» **Work item**
Starting at the line with "Select the Stats tab" and stopping at the final line, retype the data below exactly; do not carry over any pictures.

» **Material provided**
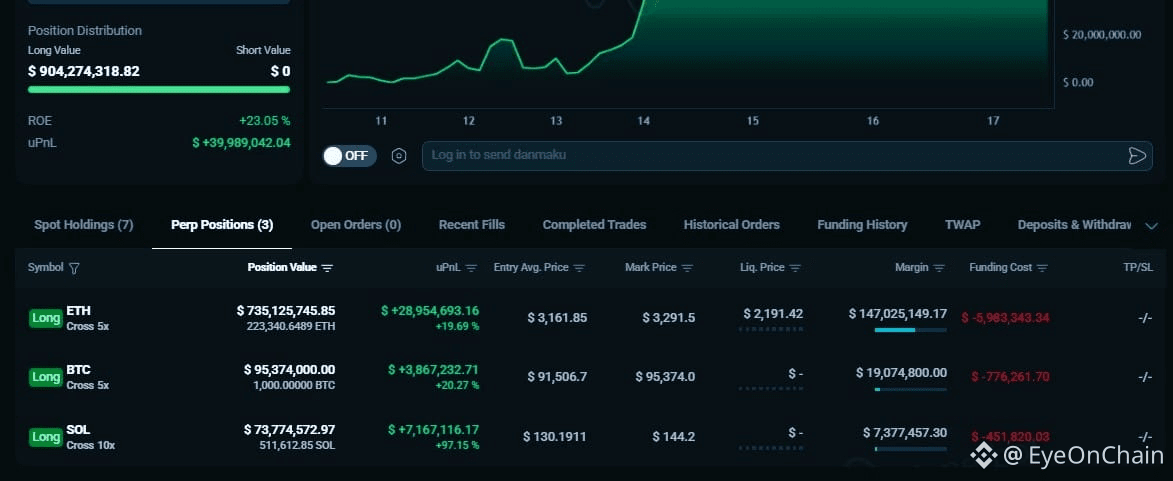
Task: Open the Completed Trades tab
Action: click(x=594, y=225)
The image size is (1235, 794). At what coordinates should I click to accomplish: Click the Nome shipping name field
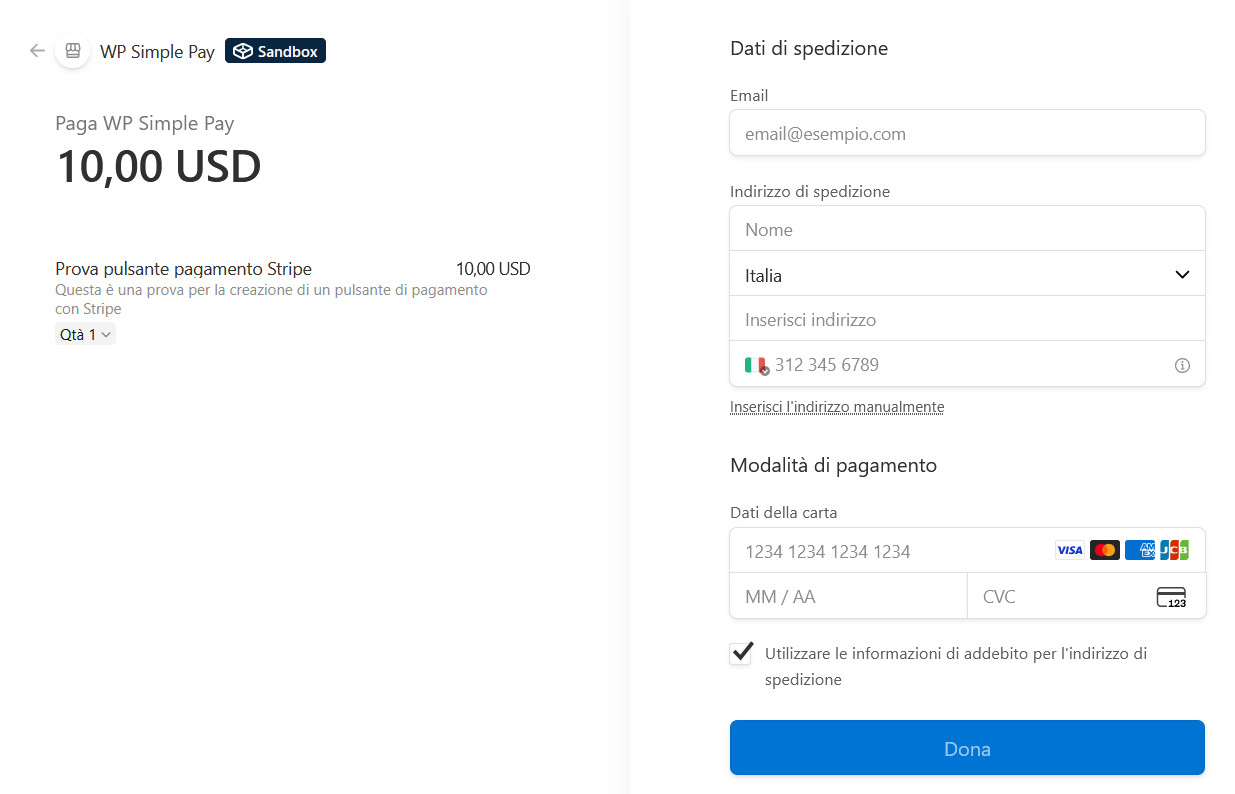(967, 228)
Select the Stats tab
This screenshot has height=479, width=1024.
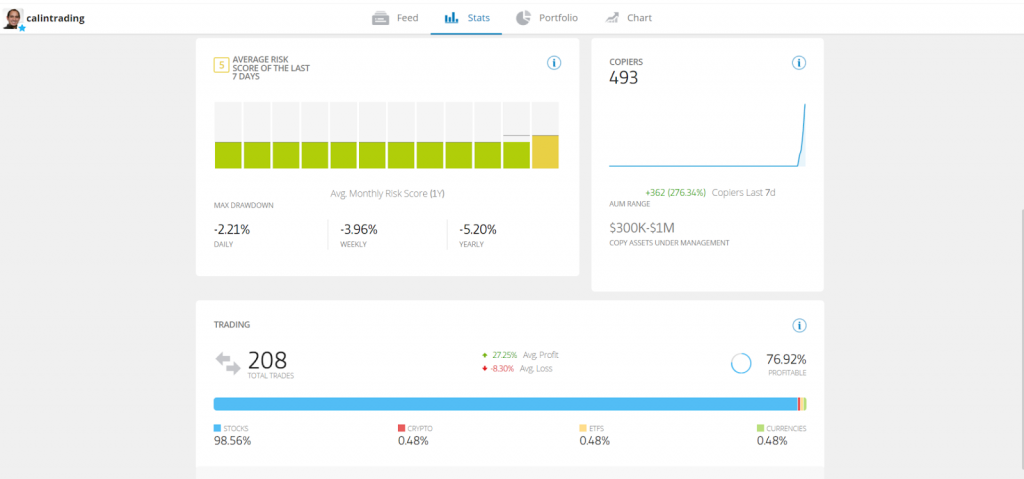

» **Solution**
Select the Stats tab
This screenshot has height=479, width=1024.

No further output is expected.